What is Explainable AI (or XAI)
Explainable AI methods explain how Artificial Intelligence-powered decisions are reached
Previously, I explained why explanations are necessary for making your AI system human-friendly.
Think about it, you’re more likely to trust and consent to your employee if they give you a reason (I’m not coming into work today vs. I’m not coming into work today because I had to rush to the hospital).
Google Flights price prediction
“429 is the cheapest price for these dates. Prices will generally go up.”
I delayed booking a flight back in 2019 because I had noticed the price drop from the original price. I thought, “it might continue dropping” but, Lo’ and behold, the price went up.
Google Flights addresses this issue by providing predictions showing whether a price will go up or down in the future. You can read more about how it works here.
Analysis of Google Flights explanations
The image above shows how Google used explanations to make it easier for users to understand and trust the predictions.
- Average price range
Seen in the bar chart and through text (“Low $380 or less…”).
When users ask “why did this happen”, what they actually mean is “why did this happen, instead of that.” So, if you’re rejected after a job interview, you may ask why was I rejected? What you mean is why was I rejected instead of accepted? What characteristics/experience/education would have let you accept me for the job? Lipton discusses this theory in his paper called Contrastive Explanations.

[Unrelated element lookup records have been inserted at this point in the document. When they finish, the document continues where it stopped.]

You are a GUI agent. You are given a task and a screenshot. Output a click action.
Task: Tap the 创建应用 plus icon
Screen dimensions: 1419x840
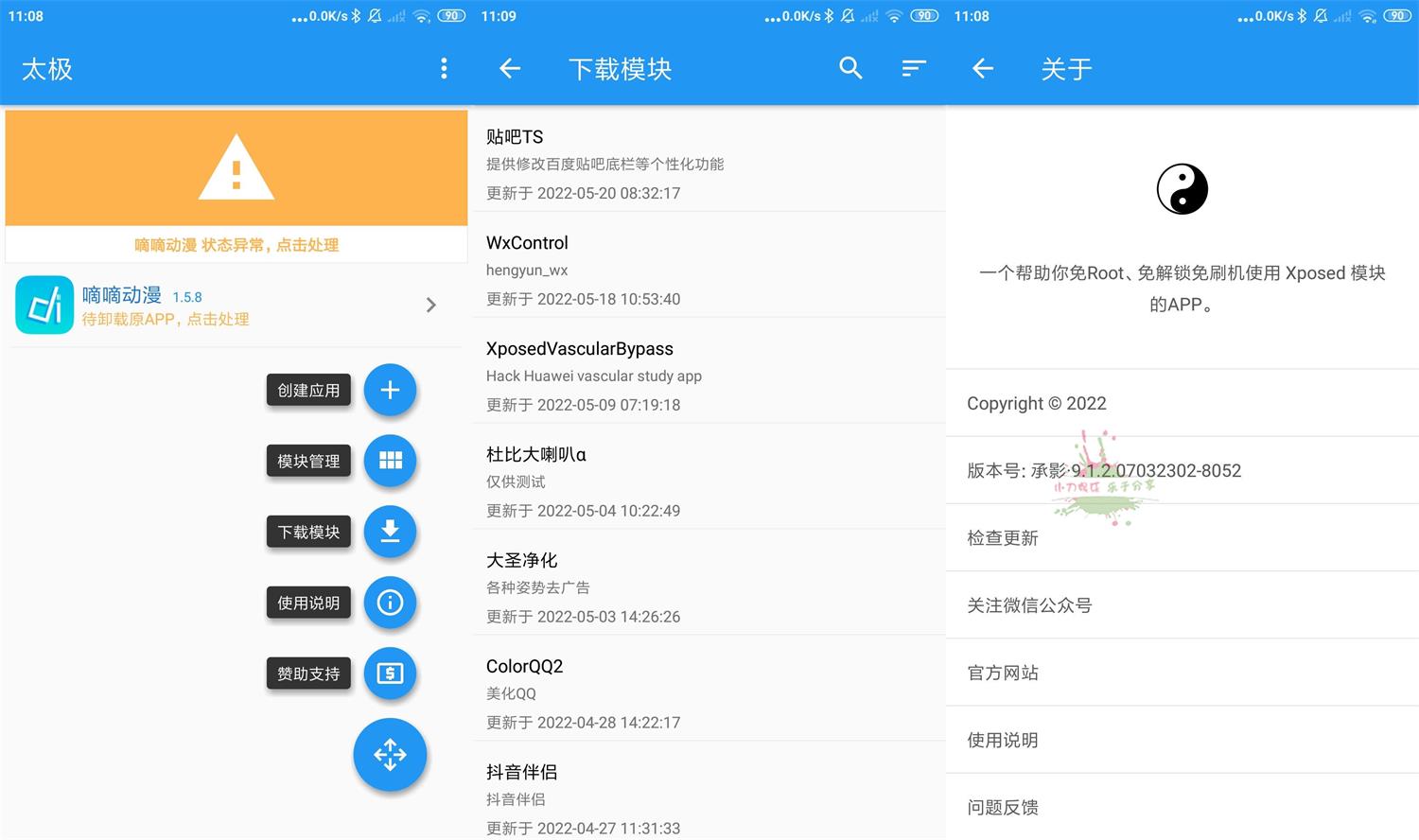click(390, 390)

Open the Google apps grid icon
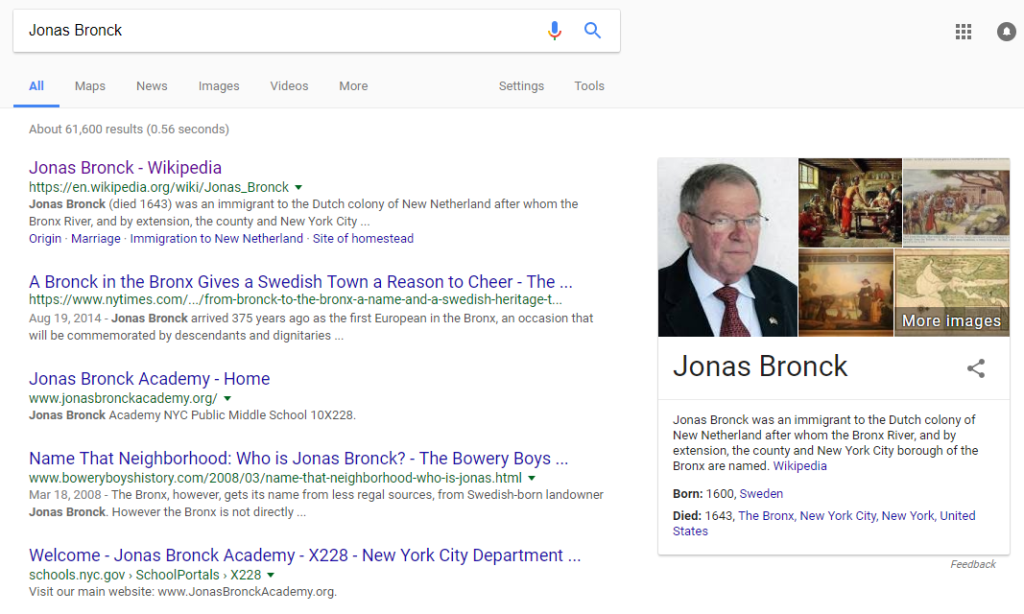coord(963,32)
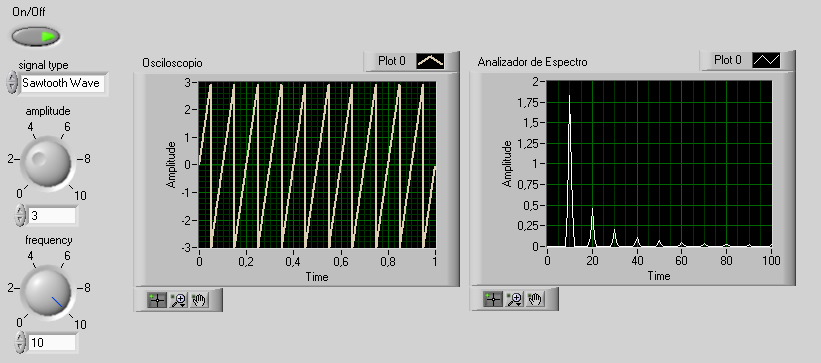Select the spectrum analyzer pan hand tool
Image resolution: width=821 pixels, height=363 pixels.
click(x=535, y=299)
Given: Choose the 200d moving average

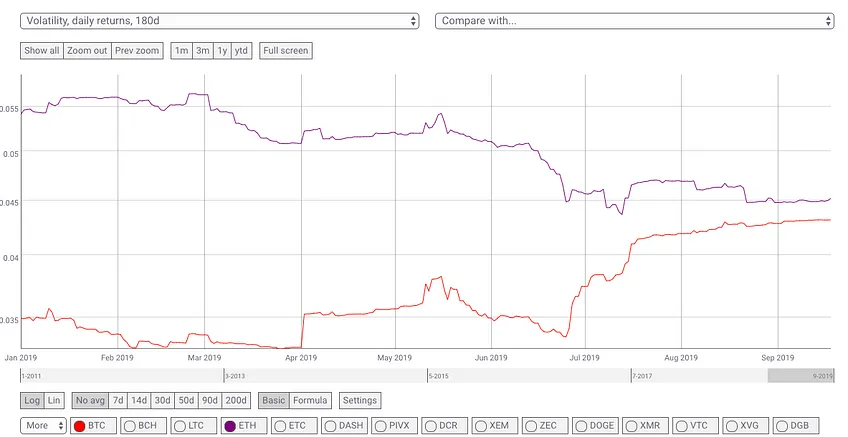Looking at the screenshot, I should [236, 401].
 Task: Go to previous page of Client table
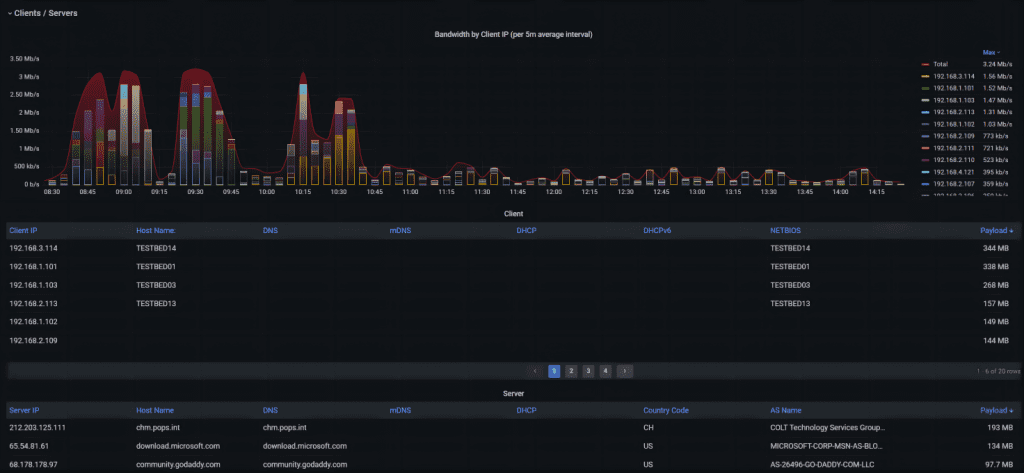pyautogui.click(x=536, y=371)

In this example, a user may wonder “In relation to what is $429 is cheap”. Cheap can be subjective. Google answers this by providing the lowest and highest values.
Here, I show you how I transformed an AI output to a human-friendly one by using this rule.
- Explain data source
“These prices are based on the highest and lowest fares observed so far for flights around Thanksgiving holiday last year and this year.”

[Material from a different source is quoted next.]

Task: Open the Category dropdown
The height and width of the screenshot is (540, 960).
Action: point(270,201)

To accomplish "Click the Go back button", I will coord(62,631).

Revealing data sources is one of the ways to improve your explanations. Google explains it in their explainability guidelines.
This can help a user gauge how much they should trust a prediction and prevent disappointment.
For example, if you ask a user to provide their age, income, and location so you can provide recommendations of the best gyms near them. They will be disappointed if they see that the recommendation is a gym far away when they know there’s a closer one. Telling the user you use their “location for predictions” may prevent this disappointment as the user realizes that their GPS is off.